How has POWER already contributed to obesity research? The registry was conceptualized as a vehicle for answering challenging questions through collaboration, which allows for significant learning and discovery of best clinical processes. The registry offers a standard framework to collect data from many different programs with varying designs, levels of intensity, and staff makeup. We are able to describe the baseline characteristics of patients showing up to pediatric weight management programs across the country and look for any differences by region. We are also interested in looking at typical outcomes and weight management, including change in weight, BMI and percent of the 95th percentile for BMI as well as markers of cardiovascular risk including blood glucose, HgA1C, lipid profiles, liver function, and blood pressure for improvements in these markers and how they relate to changes in weight or BMI.

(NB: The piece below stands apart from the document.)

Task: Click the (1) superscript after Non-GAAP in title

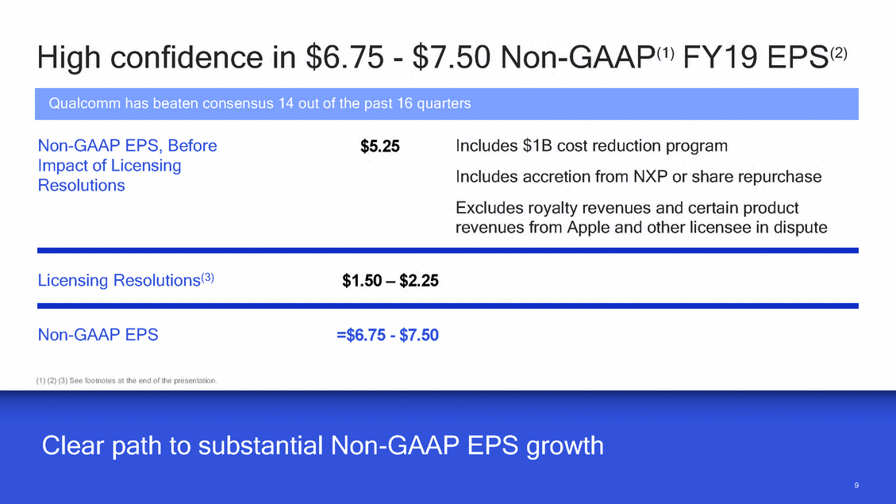Action: coord(665,53)
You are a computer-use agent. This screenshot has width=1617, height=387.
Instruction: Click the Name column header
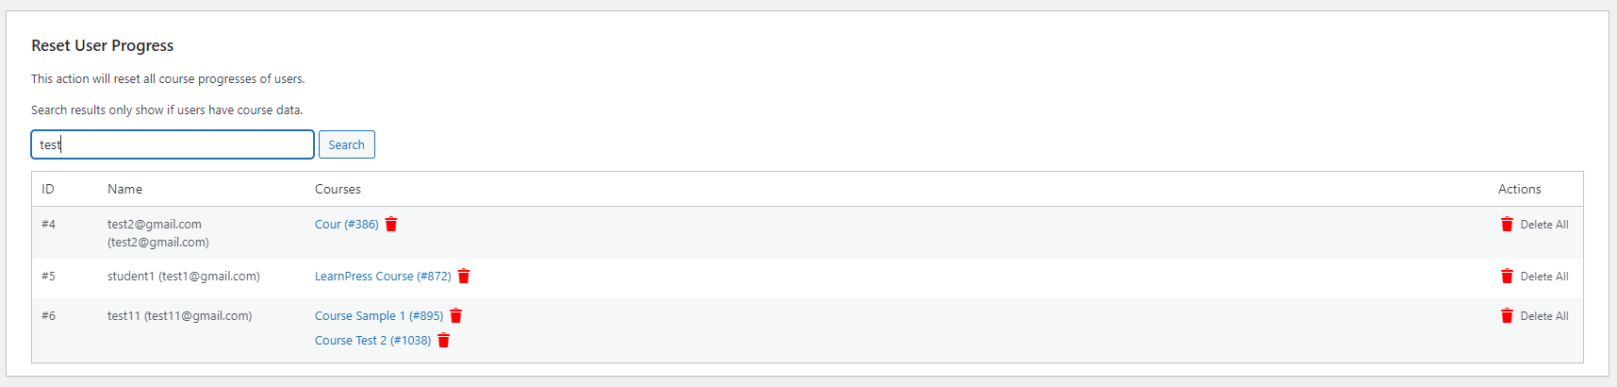click(x=124, y=189)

How could this effort contribute to obesity research in the future? In the future, we are planning to begin having subsets of the group implement specific protocols to answer new research questions. Screening for adverse childhood experiences, psychological comorbidities, and food insecurity are common to some sites but not others. We plan to look for ways to better evaluate and treat these factors that may be influencing the success of children enrolled in a weight management program. A group is interested in using medications to treat weight in children to begin to fill the gap between intensive lifestyle treatment and then bariatric surgery. We are interested in helping to inform the knowledge base of additional more intensive strategies already used in adults, but not at this time available to children.
Is there a way for other physicians to get involved? POWER is currently open to new sites interested in joining the registry. The fee is $6000 for the next two-year cycle, which begins July 1, 2016. Click here for information about enrolling. The experience of being in POWER has offered benefits in collaboration and learning from colleagues across different sites working to care for this challenging population, developing a resource to track our data in a systematic way and having the opportunity to develop and participate in new research projects supporting the care of children with severe obesity.
1. Jasik, C. B, King, E. C, Rhodes, E, Sweeney, B, Mietus-Snyder, M, Grow, H. M, Harris, J. M., 2nd, Lostocco, L, Estrada, E, Boyle, K, Tucker, J. M, Eneli, I. U, Woolford, S. J, Datto, G, Stratbucker, W, Kirk, S. (2015). “Characteristics of Youth Presenting for Weight Management: Retrospective National Data from the POWER Study Group.” Child Obes 11(5): 630-637.